How to be an effective bearer of difficult news
1. Consider your timing and medium
Being a bearer of bad news is very unpleasant. However, breaking the news in the wrong way or at the wrong time makes it even worse. Many managers nowadays prefer to relay bad news via email. Even though it might not be easy to look at your employees in the eyes and give them bad news, communicating bad news via email is quite cowardly. When and how you deliver your message makes the difference. So, how can you do it right?
The right medium
- When handling one-on-one situations, you should invite a human resources representative or other relevant person to be present in the room.
- If you are intending to make a large announcement affecting several employees, it is advisable to first break the affected employees into smaller groups, and relay the bad news to each of these groups separately. Engaging smaller groups is particularly ideal for situations where you allow the employees to ask questions or vent their frustrations.

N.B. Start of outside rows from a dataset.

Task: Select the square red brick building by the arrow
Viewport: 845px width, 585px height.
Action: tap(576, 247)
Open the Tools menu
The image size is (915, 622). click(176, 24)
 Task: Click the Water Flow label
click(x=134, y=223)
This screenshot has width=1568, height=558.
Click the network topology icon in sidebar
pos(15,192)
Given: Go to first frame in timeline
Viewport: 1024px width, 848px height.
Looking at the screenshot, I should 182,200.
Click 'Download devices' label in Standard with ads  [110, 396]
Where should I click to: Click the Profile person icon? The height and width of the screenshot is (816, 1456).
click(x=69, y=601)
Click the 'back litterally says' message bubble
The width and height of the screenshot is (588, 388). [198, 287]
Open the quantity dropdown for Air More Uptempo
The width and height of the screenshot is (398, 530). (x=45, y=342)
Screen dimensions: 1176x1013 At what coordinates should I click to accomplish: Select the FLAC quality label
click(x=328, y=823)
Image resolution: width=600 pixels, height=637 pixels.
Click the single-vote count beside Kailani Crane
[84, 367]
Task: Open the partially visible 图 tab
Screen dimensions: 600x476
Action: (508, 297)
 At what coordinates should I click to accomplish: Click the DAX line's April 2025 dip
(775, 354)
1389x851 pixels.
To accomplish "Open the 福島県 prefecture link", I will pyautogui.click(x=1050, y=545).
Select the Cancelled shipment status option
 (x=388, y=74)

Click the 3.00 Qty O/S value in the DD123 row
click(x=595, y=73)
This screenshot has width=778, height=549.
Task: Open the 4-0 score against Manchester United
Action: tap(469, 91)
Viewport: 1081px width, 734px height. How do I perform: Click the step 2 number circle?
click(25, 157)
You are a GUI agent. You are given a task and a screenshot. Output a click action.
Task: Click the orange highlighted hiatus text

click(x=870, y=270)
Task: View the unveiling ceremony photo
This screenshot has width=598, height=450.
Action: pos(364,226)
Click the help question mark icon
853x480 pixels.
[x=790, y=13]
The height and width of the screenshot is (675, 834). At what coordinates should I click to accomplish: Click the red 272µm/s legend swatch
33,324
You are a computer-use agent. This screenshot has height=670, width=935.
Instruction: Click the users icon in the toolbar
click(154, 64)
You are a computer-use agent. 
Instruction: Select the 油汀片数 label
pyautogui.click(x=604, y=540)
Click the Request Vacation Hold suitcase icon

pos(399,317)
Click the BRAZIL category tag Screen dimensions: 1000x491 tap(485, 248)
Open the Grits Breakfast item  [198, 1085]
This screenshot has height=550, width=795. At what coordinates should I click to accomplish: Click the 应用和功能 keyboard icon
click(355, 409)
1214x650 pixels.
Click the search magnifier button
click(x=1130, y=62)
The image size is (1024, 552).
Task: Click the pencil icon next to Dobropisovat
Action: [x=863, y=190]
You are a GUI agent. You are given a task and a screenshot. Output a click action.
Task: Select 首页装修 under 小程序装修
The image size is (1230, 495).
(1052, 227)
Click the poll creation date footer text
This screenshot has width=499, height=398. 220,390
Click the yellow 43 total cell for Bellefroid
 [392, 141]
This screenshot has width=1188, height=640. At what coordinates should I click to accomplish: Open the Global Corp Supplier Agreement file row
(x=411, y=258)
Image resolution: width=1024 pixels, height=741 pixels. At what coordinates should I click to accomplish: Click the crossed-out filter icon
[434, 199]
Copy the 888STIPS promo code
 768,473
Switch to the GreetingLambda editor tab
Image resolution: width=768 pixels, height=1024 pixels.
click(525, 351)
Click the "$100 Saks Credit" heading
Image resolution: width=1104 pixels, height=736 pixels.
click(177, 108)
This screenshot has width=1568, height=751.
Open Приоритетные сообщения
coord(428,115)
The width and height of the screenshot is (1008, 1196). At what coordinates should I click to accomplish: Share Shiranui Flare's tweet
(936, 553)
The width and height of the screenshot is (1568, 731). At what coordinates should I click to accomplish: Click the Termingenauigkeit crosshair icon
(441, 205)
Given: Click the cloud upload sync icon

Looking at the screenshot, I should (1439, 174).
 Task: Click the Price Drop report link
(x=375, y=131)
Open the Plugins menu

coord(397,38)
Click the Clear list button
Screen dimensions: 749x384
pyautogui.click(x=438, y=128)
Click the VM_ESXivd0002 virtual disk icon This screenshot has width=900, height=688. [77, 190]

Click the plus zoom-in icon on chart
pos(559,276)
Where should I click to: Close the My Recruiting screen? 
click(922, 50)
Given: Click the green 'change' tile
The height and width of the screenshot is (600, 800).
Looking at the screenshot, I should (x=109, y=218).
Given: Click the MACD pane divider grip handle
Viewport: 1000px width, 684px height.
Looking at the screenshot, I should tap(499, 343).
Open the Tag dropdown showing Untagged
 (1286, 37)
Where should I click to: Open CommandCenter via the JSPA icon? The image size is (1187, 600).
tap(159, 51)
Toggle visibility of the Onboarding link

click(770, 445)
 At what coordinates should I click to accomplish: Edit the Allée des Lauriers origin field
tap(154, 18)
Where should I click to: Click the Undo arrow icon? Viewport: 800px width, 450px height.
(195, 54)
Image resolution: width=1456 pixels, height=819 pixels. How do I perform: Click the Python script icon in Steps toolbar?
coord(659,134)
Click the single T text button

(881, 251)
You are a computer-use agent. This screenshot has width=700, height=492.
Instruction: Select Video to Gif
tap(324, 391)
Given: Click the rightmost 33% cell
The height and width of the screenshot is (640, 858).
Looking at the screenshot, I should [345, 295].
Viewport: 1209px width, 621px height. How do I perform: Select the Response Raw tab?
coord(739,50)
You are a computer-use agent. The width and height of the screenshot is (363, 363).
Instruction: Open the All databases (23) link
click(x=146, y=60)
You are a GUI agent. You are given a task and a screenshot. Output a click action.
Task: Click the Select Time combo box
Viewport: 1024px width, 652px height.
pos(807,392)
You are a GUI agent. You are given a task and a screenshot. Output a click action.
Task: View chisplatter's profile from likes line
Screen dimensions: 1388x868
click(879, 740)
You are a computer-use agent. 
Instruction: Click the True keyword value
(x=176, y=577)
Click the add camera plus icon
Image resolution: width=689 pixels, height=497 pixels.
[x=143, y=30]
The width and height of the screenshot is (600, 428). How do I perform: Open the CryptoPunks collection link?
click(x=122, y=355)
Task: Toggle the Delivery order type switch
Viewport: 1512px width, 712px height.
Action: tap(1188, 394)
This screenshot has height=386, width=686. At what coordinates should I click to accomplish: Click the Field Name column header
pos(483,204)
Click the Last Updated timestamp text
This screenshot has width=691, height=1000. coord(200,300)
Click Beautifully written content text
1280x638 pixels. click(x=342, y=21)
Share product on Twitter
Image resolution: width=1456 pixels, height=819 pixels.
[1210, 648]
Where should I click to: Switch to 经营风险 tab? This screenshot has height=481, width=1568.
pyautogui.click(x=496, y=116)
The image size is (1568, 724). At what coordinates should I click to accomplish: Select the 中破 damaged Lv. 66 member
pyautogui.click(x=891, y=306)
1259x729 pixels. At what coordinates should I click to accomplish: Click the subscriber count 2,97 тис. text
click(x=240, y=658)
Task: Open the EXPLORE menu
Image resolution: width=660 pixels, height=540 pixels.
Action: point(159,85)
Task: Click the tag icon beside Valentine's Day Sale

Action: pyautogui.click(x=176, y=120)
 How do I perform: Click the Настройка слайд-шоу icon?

- Under certain circumstances, it would be wise to break the news to all the employees at once – there’s no need for smaller groups. A large group setting allows you to relay the bad news to everyone, hence leaving little room for speculation, false information, and rumors.
The right timing
The right time to deliver bad news usually depends on the kind of situation you are facing. For instance, the ideal time for big company-wide announcements is in the late hours, on the days towards the end of the week. However, issues such as letting go an employee caught stealing should be done when the day starts – seeing a colleague being escorted out of the building will serve as a warning to the rest.
2. Avoid procrastination
It is common to find managers waiting for the last possible minute to convey bad news to their employees, with the hope that something might come up that would make it unnecessary to convey the news or at least make it less severe. Unfortunately, this procrastination only serves to exasperate your employees and cause unnecessary tension. Addressing the issue quickly enables your workers to deal with the situation and move forward.
3. Prepare adequately
Bad news is usually just as hard on the person relaying the message, as it is on the person receiving it. For this reason, you must ensure that you are in control of your own emotions, regarding the news, before you can try passing it on to others.
4. Ensure you deliver the message clearly and directly
You should avoid giving hints and unnecessary explanations when delivering bad news. In addition, ensure that you are as direct as possible – don’t be evasive or use a soft tone in order to lessen the impact. Sugar-coating the message or giving out too much information may lead to the employees misunderstanding the real intention of the message.